The nurse is evaluating the effectiveness of discharge teaching for a client with an oxalate urinary stone. Which statement by the client indicates the need for further teaching by the nurse? Select all that apply. a) "I will never have another urinary stone again." b) "Tylenol is best to control my pain." c) "I'm so glad I don't have to make any changes in my diet." d) "I need to drink eight to ten glasses of water every day." e) "I need to take allopurinol."

• "I'm so glad I don't have to make any changes in my diet." • "Tylenol is best to control my pain." • "I will never have another urinary stone again." • "I need to take allopurinol." Nonsteroidal anti-inflammatory drugs are used to treat renal stone pain. Oxalate-containing foods should be avoided. Fluid intake should total 2 to 3 liters, if not contraindicated. Allopurinol (Zyloprim) is prescribed for uric acid stones. Recurrence of stones occurs in about half of individuals.

Which nursing diagnosis is appropriate for the client with a new ileal conduit? Select all that apply. a) Deficient knowledge: management of urinary diversion b) Urinary retention c) Risk for impaired skin integrity d) Disturbed body image e) Chronic pain

• Deficient knowledge: management of urinary diversion • Disturbed body image • Risk for impaired skin integrity Deficient knowledge, disturbed body image, and risk for impaired skin integrity are expected problems for the client with a new ileal conduit. Urinary retention and chronic pain are not expected client problems.

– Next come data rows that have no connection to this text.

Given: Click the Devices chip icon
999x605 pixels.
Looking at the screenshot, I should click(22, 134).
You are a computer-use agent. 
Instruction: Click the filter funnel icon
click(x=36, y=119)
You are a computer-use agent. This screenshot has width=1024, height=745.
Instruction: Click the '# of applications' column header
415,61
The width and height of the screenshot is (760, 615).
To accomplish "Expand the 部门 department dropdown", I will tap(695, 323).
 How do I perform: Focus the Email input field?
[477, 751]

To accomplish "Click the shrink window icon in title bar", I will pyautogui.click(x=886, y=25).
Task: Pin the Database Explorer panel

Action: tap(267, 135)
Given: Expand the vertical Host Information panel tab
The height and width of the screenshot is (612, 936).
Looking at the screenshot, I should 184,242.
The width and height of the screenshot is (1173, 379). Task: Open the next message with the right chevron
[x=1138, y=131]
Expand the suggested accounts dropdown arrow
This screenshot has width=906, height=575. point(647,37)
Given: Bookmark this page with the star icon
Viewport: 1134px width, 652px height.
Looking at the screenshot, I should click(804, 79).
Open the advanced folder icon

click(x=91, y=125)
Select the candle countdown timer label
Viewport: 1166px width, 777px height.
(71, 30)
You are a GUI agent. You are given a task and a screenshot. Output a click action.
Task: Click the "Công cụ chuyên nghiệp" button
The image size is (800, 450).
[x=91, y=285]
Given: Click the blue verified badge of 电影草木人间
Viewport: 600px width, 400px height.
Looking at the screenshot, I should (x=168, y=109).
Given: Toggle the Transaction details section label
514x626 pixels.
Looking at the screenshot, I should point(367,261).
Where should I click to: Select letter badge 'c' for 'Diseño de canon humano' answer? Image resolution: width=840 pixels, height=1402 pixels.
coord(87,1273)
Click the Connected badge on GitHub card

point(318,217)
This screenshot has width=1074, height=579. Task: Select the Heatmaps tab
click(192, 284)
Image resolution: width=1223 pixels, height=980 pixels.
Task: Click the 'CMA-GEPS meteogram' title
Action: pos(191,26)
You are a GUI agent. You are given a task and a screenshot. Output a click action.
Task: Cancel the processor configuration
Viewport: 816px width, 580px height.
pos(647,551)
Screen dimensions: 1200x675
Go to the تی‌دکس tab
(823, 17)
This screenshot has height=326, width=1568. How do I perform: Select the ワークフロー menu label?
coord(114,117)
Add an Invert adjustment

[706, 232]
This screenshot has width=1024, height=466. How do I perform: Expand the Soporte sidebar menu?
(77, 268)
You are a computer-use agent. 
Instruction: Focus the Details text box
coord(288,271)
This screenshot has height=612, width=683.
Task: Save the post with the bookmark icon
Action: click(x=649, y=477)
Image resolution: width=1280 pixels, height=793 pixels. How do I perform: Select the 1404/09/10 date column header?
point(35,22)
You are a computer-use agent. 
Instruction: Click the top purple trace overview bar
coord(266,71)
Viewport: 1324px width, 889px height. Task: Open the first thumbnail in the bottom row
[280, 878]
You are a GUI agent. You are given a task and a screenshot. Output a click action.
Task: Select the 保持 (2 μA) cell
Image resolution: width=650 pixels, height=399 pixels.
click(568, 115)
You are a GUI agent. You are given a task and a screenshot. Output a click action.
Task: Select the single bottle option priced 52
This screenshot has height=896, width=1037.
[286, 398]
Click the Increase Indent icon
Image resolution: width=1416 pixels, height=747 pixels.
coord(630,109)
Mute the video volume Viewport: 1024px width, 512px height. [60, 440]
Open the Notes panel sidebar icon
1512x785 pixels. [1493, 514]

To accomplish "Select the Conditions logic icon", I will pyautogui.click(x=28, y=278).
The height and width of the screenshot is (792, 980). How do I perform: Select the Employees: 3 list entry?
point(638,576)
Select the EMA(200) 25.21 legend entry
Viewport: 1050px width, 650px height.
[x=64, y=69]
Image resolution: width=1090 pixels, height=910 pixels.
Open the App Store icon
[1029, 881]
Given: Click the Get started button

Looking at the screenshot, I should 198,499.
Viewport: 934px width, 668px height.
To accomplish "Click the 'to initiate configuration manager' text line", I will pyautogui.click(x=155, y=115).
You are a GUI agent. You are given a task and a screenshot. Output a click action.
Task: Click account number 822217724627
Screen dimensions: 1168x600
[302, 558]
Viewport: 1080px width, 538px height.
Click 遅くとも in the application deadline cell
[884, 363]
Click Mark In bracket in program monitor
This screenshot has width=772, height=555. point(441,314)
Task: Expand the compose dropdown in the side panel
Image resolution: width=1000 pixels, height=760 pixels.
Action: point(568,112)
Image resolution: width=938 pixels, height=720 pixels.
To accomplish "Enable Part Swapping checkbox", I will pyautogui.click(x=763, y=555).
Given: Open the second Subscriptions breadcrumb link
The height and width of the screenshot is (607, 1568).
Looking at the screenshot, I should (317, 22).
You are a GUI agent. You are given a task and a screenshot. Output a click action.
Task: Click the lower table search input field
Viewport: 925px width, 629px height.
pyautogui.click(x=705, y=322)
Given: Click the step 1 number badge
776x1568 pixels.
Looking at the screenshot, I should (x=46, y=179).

A major goal when caring for a catheterized patient is to prevent infection. Select all the nursing actions that apply. a) Wash the perineal area with soap and water at least twice daily. b) Disconnect the tubing to collect urine samples. c) Empty the collection bag at least every 8 hours to reduce bacterial growth. d) Irrigate the catheter every 24 hours. e) Suspend the drainage bag off the floor.

• Empty the collection bag at least every 8 hours to reduce bacterial growth. • Suspend the drainage bag off the floor. • Wash the perineal area with soap and water at least twice daily. Never disconnect the tubing to collect samples, irrigate, or ambulate the patient since this will allow bacteria to enter the closed system. Drainage systems should have an aspiration or puncture port from which a specimen can be obtained. The drainage system should not be disconnected. See Box 28-8 in the text.

The nurse caring for a patient after urinary diversion surgery monitors the patient closely for peritonitis by assessing for which of the following? Select all that apply. a) Hyperactive bowel sounds b) Muscle flaccidity c) Leukocytosis d) Abdominal distention

• Leukocytosis • Abdominal distention The nurse should monitor the patient for the following signs and symptoms of peritonitis: leukocytosis, abdominal distention, absence of bowel sounds, fever, muscle rigidity, guarding, and nausea and vomiting.